The trail extends 330km crossing fields of pomegranate, jasmine, fig, date, and olive trees. It took me through charming villages with clues of their 10,000 year old past, including Sebastian, where the tomb of John the Baptist (prophet Yahya in Islam) can be found.
I stayed in Taybeh, the last all-Christian community in West Bank, where I visited a local brewery and vineyard.
Another highlight of the trail was walking through Wadi al’Auja, meaning zig zag. Its canyons were shadowed by the silhouette of flying raptors and dotted with caves where valuable wild honey is collected, before walking through the cobbled streets of Bethlehem, the birthplace of Jesus.

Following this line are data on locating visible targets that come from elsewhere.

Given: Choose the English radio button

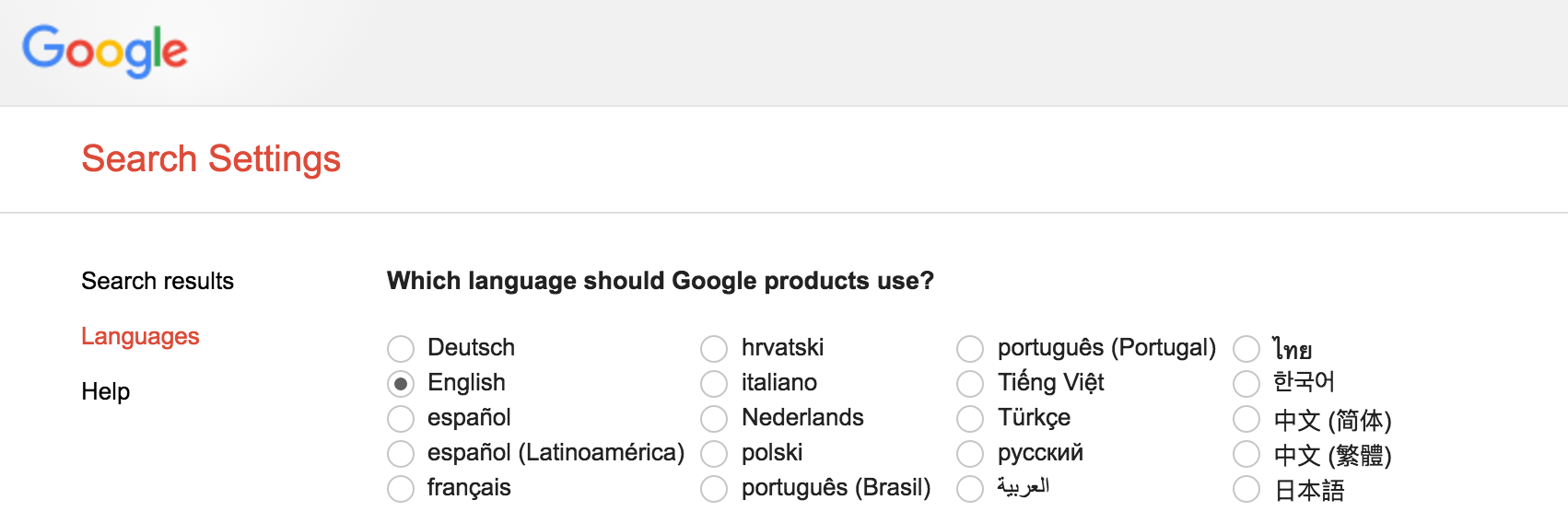Looking at the screenshot, I should point(401,384).
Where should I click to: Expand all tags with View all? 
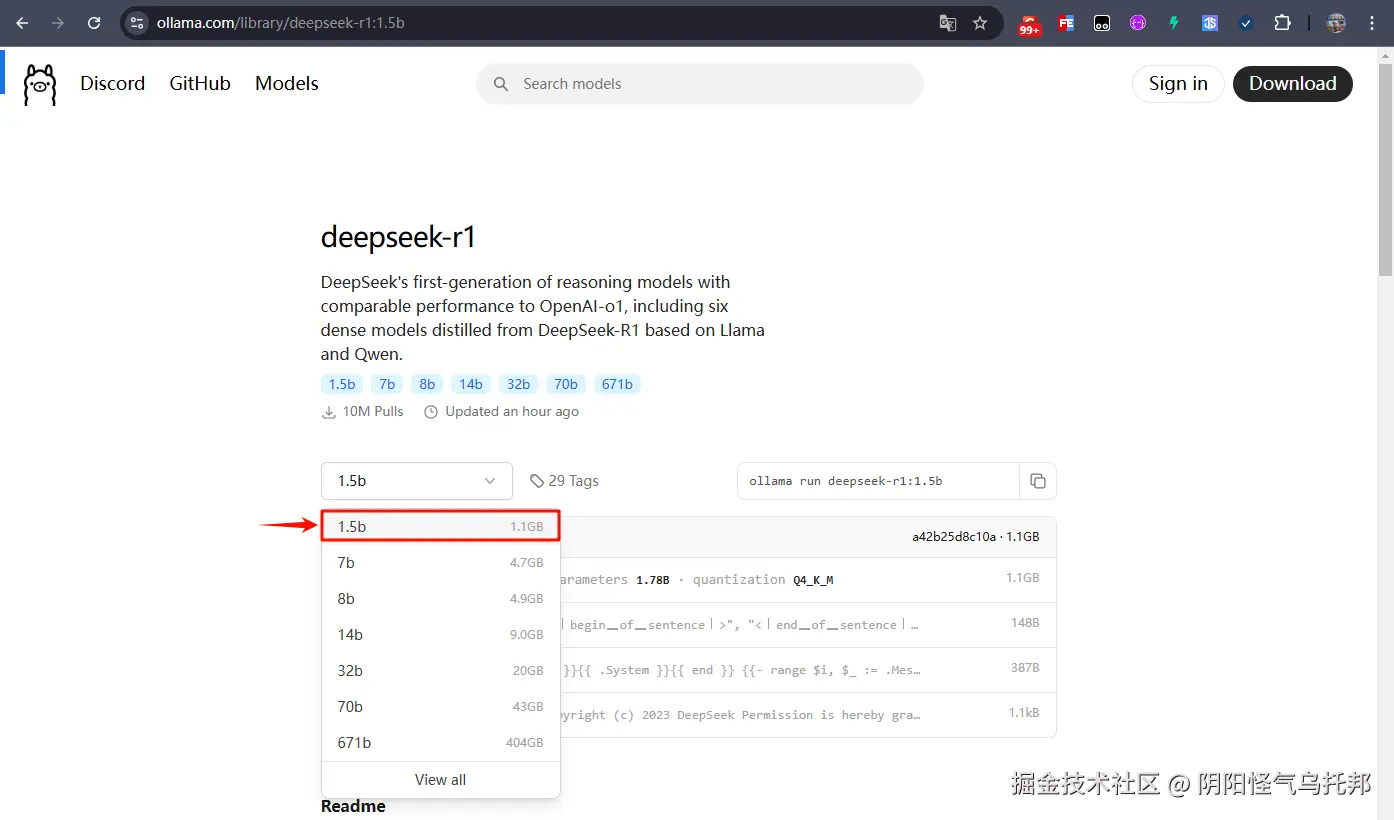tap(440, 779)
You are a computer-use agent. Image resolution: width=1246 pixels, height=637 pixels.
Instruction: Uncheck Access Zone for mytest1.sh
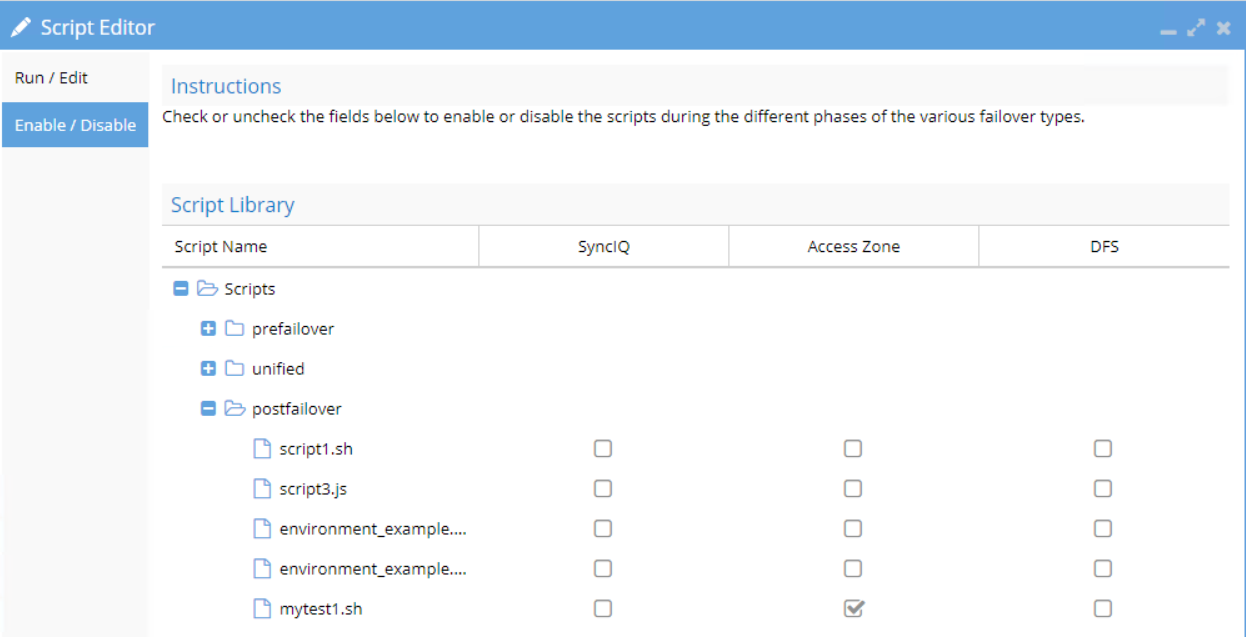(853, 608)
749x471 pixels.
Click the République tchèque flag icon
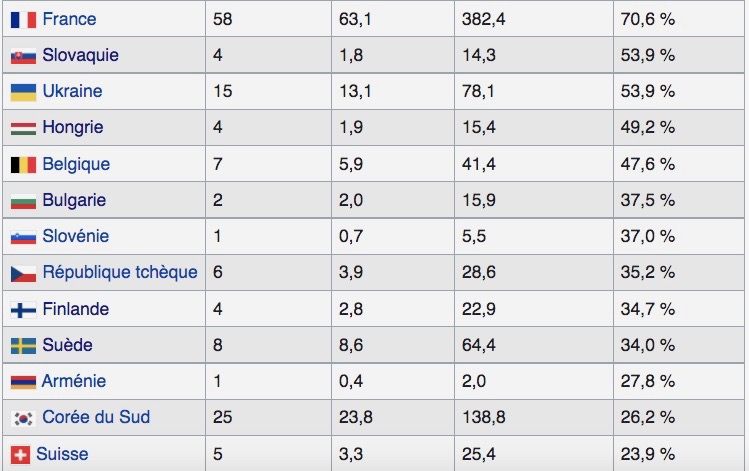[x=23, y=274]
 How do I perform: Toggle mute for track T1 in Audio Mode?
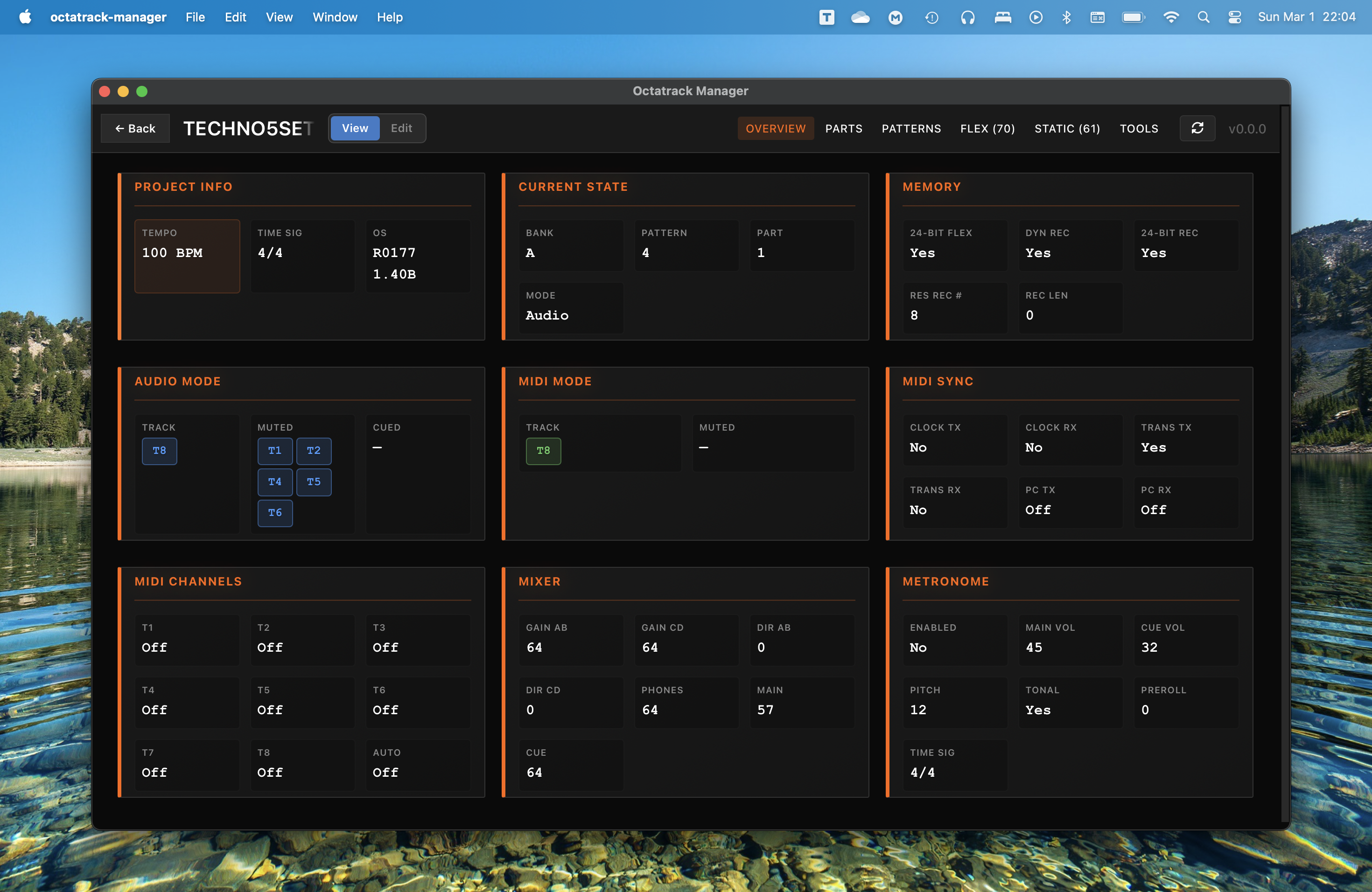(275, 451)
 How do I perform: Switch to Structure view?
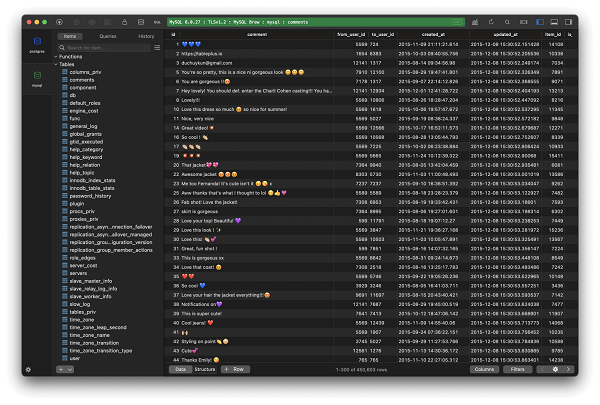[x=205, y=369]
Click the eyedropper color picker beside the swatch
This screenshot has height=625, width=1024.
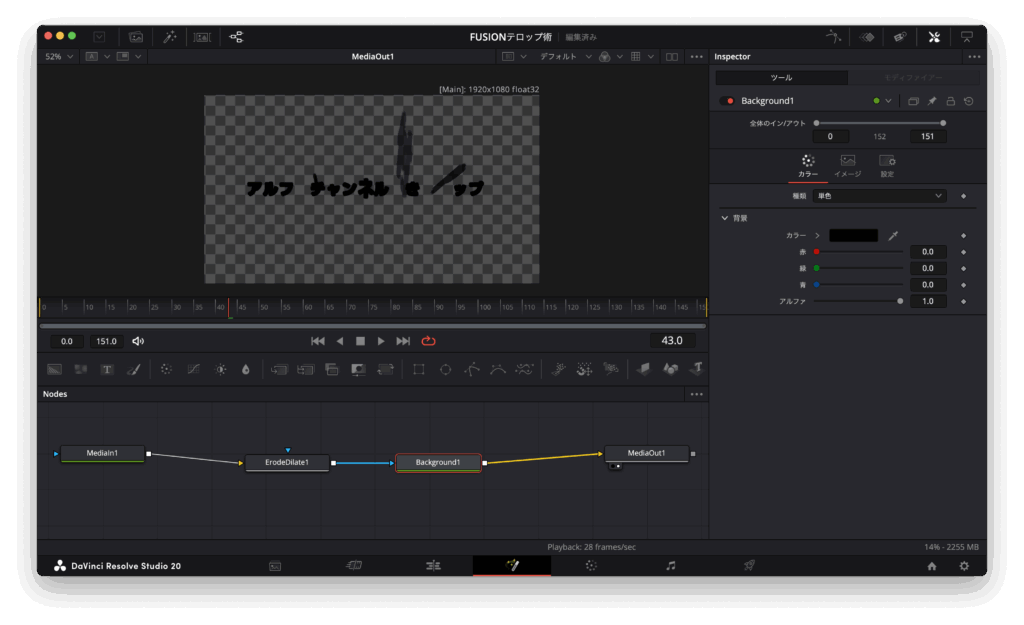(894, 236)
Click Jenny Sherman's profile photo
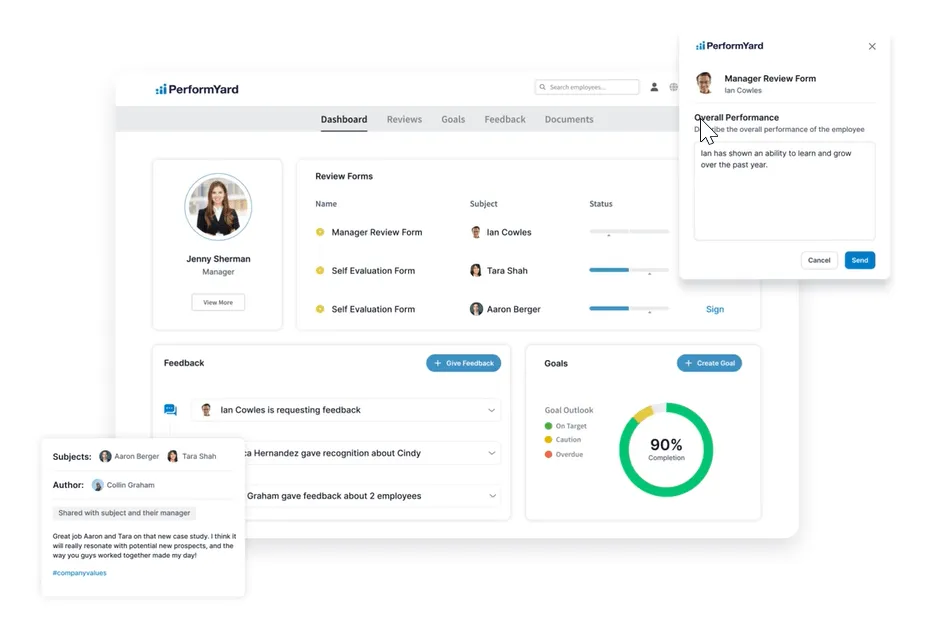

Visiting Jerusalem transfixed me in a state of awe by its buzzing markets, religious diversity, and acts of faith. Such is the sacred and biblical nature of this land, sieges and conquests were fought by many, including the Canaanites, Israelites, Romans, Crusaders, and Ottomans just to name a few.
The Tree of Life
The city of Jericho is also known as the City of the Moon because of the Canaanites’ worship of the moon god. It was born 12,000 years ago around a freshwater spring making it the world’s oldest continuously inhabited city. Today, Jericho is the food basket of the West Bank and famous for its small, tasty bananas.
Cycling around the city I was able to visit the 2000 year old ruins of King Herod’s Palace, with the largest surviving mosaic of the ancient world. It is also where the particularly special Tree of Life mosaic can be found, which portrays symbolism of the duality of life – good and evil, peace and war – a symbol that remains so profoundly relevant to the region’s political situation today. Just a few minutes cycle away, I viewed the Mount of Temptation where Jesus prayed after being tempted by the devil.
Judaism, Christianity, and Islam are Abrahamic religions. All are Semitic-originated communities of faith that worship the God of Abraham and claim descent from the ancient Israelites.
Beyond the horror I felt upon seeing the ever-growing wall that divides the West Bank, the whole journey through the Holy Land only highlighted to me how much we all have in common; how civilisations are simply a transient tapestry of ancestry and culture that frequently share the same heritage and even dreams. Most desire a life filled with peace and kindness.
My journey also reminded me how travel is so powerful in breaking stereotypes, ideologies and fears, connecting people peacefully through a unifying experience of learning and emotion. The Holy Land taught me the essence of our past, a richer understanding of faith, and a renewed hope for the future. Our humble Bedouin guide and host, Jamil, perhaps captured the whole experience on the shores of the Dead Sea on the final day. In commenting on the situation that he and his family find themselves in, he acknowledged, “I am free and happy if I can sleep under the stars.”